さっきまでオドラータ達が連れてきた捕虜の相手をしていたのだ。祝いの日でも仕事はなくならない。
捕虜は五人いるのだが、内一人はもうすでに発狂してしまい、一人はそんな仲間を見て、知っている情報を僅かに喋り、他の三人は今気を失っているところだろう。
今から、その得た情報を報告書にまとめないといけない。
汚れた手をぬぐってペンを掴むが集中できない。
他のことが、気がかりなのだ。
いつもは捕虜をいたぶることが心から楽しい。けれど、今日に限ってそんなことはなかった。
原因は——、分かってる。
チリーン……。
静かで清らかで、それでいて耳によくつく鈴の音がした。
体の向きを変えて、窓から入ってきた黒猫を抱き上げた。
首に白色の華やかな輪をはめた、毛並みの良い猫だ。漆黒の毛に浮かぶ双眸は、イヴァリースと同じ瞳孔が縦に黒く切れ込んだ、真紅の目。
「あぁ……ルージュ、おかえり」
この猫——、彼女の名前はルージュ。イヴァリースが幼いときから近くにいる。
「ミャー」
「……うん。ちょっと気になることがあって、ね」
すると、ルージュが応えるかのように……歌った。
言葉のない、ただ口を開けたら出てくる音を伸ばしただけのように聞こえる、そんな短い歌。長く鳴いただけにしか聞こえないけれども、ただの叫びみたいだけれども、ちゃんと音階はあった。
「ん? ……そう、新入り。頼める?」
「ニャア」
猫は再び鳴いて、イヴァリースの膝の上で丸くなった。
その背中を撫でながら、ペン先を紙に滑らせてみる。が、数文字書かない内に、イヴァリースは執筆を放棄した。
提出は別に明日でも良い訳だし、自分の記憶能力は翌日になれば細部を忘れるなどというチャチなものではないので大丈夫だ。
ルージュを抱きしめて、脳裏にあの新入りの顔を浮かべる。
間の抜けた、いかにも阿呆そうな表情。

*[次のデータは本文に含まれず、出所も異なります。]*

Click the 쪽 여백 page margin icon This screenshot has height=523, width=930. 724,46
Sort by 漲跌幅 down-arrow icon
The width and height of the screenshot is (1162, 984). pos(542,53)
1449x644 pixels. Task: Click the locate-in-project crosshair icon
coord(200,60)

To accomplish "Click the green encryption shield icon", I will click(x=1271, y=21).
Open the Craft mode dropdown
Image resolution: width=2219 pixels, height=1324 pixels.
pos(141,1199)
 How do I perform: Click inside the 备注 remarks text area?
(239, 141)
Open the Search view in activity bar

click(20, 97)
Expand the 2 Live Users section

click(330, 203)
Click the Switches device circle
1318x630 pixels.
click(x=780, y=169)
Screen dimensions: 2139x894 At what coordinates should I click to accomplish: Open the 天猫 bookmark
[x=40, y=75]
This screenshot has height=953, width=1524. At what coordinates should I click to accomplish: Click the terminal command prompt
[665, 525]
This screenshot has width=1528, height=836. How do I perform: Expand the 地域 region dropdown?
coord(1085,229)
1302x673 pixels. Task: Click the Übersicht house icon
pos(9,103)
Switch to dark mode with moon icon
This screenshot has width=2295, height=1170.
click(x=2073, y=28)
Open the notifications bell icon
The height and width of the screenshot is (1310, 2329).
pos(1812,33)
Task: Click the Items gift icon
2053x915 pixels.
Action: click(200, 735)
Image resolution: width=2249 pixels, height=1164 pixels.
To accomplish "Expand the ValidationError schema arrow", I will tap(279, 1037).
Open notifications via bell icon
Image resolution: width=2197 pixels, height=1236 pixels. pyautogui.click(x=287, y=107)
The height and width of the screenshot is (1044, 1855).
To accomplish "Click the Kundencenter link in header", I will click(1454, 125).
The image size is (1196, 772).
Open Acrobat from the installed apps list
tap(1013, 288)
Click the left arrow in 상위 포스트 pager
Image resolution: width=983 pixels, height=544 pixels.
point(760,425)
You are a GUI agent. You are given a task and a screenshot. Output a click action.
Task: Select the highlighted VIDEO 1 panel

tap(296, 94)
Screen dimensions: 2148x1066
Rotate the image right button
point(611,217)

覇気がなく、言われたことにはすぐに従いそうな、下らない人間——。
とてもそんなことできそうな人には見えなかったが……。
「……あいつ、あたしを斬ることに躊躇しなかった」
それは、剣が当たると思わなかったからなのか、それとも彼の本性なのか——。
分からないことに考えを巡らしても仕方がないから、イヴァリースは目を閉じた。